## Exercise details
Find every line in the data below that contains the string "settings" and copy each of those lines. Uppercase and lowercase letters count as different.

Records from a pointing dataset

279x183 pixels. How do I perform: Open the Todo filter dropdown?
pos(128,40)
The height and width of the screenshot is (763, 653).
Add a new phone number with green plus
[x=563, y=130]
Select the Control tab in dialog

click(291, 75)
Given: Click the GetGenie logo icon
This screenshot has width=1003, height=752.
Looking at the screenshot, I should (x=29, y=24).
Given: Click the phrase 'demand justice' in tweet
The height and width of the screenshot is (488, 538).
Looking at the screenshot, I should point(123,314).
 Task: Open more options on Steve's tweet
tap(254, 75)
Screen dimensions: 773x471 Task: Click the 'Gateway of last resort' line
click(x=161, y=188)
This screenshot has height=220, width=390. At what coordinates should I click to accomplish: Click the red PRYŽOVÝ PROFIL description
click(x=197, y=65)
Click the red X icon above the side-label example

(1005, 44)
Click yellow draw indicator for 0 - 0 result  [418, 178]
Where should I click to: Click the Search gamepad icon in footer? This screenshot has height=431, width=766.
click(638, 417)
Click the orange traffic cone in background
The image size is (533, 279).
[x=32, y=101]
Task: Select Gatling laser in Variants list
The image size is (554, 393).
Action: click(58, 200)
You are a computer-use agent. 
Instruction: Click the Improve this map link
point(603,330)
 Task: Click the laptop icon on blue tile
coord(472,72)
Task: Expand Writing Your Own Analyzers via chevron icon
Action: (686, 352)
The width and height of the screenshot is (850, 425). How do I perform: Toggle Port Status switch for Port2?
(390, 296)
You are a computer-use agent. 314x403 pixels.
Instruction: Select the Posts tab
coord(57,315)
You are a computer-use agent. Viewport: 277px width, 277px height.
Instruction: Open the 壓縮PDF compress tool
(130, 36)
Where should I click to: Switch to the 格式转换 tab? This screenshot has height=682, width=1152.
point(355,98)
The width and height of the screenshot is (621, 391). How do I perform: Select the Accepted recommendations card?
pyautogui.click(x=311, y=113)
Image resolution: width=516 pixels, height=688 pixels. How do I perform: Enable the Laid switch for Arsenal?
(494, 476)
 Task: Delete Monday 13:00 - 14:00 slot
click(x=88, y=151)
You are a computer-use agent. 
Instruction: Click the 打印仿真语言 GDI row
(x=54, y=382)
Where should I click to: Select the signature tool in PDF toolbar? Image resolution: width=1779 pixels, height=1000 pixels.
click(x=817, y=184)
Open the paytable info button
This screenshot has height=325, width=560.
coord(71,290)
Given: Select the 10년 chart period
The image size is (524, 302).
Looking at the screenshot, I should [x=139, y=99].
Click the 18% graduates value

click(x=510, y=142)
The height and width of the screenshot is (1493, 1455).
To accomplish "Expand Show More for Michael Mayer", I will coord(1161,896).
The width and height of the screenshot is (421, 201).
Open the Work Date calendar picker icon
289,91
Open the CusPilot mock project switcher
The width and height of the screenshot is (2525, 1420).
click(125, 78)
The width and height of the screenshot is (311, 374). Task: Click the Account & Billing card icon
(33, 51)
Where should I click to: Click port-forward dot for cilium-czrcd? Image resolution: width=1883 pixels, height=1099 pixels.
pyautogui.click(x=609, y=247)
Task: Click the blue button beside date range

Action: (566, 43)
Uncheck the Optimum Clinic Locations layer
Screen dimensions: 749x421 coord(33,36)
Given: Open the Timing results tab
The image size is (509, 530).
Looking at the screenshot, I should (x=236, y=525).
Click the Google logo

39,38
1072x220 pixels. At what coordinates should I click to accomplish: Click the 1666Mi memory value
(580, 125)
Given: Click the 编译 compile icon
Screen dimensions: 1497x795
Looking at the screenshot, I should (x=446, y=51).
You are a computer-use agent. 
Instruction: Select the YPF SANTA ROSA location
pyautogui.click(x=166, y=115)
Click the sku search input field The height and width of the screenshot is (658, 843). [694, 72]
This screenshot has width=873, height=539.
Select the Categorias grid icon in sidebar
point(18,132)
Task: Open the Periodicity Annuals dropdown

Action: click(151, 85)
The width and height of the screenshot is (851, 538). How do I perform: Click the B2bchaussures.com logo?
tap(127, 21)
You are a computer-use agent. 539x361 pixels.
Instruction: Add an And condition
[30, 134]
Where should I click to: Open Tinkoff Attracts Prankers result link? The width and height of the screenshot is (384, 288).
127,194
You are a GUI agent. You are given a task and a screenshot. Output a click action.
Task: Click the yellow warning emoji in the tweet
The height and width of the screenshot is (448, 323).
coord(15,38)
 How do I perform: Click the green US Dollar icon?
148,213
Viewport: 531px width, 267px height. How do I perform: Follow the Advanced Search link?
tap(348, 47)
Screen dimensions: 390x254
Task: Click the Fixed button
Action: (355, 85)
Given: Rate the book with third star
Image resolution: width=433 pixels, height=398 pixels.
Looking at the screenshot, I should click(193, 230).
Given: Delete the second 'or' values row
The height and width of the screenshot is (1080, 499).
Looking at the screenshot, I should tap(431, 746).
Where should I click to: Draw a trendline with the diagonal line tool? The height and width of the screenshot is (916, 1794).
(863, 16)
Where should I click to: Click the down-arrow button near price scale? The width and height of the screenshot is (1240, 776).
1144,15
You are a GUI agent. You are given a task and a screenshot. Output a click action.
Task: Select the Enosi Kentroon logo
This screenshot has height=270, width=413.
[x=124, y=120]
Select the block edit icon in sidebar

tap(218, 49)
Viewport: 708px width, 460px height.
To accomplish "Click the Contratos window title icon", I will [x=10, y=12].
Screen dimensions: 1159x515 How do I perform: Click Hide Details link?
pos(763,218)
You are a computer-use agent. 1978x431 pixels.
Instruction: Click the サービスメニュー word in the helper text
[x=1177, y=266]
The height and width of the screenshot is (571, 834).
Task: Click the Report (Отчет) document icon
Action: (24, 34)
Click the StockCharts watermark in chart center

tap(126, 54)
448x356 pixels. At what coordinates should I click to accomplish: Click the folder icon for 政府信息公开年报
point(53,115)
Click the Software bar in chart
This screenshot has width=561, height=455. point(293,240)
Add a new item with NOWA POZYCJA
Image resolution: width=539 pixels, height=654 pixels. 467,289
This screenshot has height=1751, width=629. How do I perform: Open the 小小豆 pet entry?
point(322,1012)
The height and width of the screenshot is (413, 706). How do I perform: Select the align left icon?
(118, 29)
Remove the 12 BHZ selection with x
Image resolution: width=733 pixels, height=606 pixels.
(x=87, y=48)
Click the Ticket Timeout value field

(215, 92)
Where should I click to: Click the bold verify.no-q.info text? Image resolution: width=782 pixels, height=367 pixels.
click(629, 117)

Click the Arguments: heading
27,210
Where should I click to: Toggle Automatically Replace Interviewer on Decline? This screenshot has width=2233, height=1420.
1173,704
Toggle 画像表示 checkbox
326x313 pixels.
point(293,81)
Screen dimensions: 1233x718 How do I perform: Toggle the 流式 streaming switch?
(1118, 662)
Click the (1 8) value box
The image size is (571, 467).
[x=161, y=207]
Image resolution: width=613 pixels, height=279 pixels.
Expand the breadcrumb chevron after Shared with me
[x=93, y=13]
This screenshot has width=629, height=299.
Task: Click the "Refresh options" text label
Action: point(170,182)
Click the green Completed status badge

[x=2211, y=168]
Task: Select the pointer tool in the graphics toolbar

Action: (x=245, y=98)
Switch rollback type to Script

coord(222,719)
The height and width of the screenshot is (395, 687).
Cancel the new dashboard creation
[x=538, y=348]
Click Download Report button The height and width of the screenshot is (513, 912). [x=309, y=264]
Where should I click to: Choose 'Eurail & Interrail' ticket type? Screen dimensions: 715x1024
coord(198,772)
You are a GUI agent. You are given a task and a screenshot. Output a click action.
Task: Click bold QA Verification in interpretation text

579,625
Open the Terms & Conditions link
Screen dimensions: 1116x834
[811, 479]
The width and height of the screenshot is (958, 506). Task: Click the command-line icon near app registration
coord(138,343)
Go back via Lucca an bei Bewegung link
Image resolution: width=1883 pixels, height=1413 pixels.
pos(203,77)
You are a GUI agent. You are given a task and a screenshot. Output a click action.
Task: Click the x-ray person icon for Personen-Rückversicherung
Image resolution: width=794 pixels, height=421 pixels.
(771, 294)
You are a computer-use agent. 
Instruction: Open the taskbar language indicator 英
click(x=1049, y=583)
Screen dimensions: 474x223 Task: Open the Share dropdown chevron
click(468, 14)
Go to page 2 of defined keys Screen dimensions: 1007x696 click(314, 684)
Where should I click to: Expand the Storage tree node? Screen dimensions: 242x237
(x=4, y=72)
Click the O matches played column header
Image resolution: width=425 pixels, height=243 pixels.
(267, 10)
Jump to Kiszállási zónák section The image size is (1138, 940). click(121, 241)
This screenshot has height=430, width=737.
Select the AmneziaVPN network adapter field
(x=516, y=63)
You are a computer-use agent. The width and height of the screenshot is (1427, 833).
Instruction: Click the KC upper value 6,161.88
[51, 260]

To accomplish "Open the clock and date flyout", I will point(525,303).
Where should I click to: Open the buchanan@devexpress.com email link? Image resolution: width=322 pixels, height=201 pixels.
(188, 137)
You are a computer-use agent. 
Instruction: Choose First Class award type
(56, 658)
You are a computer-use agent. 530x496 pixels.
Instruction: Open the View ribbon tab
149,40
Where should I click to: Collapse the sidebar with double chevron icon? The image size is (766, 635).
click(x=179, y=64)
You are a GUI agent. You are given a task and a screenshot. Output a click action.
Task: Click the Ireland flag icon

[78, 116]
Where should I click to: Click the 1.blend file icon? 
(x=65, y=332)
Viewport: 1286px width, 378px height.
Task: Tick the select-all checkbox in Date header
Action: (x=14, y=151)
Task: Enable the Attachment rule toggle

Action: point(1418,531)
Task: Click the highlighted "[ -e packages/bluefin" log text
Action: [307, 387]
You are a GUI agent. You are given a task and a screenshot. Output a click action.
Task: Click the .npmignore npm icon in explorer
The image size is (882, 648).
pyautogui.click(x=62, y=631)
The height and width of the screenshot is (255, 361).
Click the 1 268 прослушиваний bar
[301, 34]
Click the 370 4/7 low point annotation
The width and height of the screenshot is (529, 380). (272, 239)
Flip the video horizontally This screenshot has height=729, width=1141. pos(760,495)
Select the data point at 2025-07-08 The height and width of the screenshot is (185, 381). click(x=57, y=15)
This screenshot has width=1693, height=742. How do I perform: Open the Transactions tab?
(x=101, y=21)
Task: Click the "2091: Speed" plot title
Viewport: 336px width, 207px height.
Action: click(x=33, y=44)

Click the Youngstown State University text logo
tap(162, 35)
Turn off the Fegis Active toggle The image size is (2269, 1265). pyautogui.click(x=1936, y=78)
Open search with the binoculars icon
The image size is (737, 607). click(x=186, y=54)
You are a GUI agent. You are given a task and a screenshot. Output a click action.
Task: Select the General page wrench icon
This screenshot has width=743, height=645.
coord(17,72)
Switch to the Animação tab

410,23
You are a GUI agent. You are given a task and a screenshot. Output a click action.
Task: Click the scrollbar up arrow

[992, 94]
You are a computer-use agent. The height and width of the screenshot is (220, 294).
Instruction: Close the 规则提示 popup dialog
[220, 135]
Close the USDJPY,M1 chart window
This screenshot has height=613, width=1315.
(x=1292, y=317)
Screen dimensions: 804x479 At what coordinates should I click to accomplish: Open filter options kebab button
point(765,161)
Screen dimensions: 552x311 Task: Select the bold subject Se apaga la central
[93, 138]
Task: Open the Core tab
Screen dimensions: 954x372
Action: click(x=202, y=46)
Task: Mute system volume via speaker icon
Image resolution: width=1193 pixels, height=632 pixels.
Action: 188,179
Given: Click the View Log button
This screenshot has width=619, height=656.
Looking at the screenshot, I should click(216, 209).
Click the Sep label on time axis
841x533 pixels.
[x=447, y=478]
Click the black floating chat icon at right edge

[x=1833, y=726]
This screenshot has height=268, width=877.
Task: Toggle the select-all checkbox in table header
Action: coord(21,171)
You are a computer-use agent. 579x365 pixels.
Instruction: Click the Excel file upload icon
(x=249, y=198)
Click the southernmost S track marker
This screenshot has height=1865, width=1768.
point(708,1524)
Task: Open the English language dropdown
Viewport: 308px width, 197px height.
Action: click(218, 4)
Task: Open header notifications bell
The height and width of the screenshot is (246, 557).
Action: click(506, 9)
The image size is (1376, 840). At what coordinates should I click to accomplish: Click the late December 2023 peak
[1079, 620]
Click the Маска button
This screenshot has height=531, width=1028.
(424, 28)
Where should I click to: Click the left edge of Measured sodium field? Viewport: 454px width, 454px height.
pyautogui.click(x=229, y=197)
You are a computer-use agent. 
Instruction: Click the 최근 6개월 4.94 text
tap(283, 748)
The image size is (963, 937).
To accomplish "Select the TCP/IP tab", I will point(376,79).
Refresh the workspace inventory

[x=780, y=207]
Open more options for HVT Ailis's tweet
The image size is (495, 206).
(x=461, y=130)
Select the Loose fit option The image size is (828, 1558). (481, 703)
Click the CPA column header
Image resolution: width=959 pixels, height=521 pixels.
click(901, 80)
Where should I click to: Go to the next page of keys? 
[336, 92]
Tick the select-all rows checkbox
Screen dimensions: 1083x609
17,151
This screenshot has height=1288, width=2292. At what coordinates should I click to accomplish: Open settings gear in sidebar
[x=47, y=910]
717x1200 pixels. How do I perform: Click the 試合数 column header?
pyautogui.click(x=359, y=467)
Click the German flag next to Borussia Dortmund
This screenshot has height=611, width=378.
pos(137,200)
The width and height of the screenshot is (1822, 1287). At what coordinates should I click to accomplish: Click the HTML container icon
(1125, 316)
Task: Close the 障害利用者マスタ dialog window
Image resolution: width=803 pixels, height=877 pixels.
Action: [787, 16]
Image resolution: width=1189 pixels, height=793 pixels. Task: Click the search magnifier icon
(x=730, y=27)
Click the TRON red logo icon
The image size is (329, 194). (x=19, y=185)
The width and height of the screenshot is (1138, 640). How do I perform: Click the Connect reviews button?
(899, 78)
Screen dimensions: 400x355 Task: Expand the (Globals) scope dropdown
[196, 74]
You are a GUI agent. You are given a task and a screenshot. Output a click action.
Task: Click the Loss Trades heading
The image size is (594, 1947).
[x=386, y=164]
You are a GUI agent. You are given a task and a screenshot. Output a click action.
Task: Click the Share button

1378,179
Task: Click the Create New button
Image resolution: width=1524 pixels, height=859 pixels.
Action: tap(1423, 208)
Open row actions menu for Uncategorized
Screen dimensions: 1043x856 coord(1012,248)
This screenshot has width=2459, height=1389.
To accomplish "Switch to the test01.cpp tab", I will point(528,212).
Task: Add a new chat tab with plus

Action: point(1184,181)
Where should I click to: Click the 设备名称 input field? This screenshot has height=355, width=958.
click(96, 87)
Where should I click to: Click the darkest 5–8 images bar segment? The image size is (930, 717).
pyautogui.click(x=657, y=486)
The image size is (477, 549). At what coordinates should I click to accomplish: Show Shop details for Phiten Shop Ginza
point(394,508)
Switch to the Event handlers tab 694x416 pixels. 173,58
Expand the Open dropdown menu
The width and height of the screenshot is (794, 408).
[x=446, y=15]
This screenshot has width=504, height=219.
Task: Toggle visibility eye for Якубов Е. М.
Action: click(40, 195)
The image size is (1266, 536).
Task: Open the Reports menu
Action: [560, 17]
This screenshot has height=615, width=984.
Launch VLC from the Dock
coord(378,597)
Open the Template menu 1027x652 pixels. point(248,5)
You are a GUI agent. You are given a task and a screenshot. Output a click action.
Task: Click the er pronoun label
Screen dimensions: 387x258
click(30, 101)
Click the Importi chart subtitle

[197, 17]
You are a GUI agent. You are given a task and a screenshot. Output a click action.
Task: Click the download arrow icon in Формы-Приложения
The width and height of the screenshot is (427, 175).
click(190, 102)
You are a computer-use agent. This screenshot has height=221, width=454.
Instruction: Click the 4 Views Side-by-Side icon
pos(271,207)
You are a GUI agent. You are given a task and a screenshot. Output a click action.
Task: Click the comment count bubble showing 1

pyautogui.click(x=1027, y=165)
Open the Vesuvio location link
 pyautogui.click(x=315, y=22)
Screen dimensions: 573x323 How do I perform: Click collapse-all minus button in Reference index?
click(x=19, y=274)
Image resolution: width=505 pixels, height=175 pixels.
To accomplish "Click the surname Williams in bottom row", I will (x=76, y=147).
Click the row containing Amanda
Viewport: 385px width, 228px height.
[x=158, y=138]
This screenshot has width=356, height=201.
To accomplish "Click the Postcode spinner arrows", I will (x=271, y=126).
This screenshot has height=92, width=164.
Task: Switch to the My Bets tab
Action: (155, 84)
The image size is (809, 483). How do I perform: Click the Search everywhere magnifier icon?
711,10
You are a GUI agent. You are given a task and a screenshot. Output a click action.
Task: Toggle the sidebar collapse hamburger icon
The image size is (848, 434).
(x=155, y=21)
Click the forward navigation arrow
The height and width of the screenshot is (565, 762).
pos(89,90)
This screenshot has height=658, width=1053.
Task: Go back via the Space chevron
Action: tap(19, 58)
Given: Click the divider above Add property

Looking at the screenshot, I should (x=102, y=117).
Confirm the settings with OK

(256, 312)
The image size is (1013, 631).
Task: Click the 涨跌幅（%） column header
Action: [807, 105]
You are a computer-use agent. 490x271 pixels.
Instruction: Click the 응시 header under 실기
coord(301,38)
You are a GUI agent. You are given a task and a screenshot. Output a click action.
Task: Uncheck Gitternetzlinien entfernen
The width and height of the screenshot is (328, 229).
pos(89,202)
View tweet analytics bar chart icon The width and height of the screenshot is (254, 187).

## Solved problem
This screenshot has height=1288, width=2292. At what coordinates should I click to accomplish: Open settings gear in sidebar
Confirm the settings with OK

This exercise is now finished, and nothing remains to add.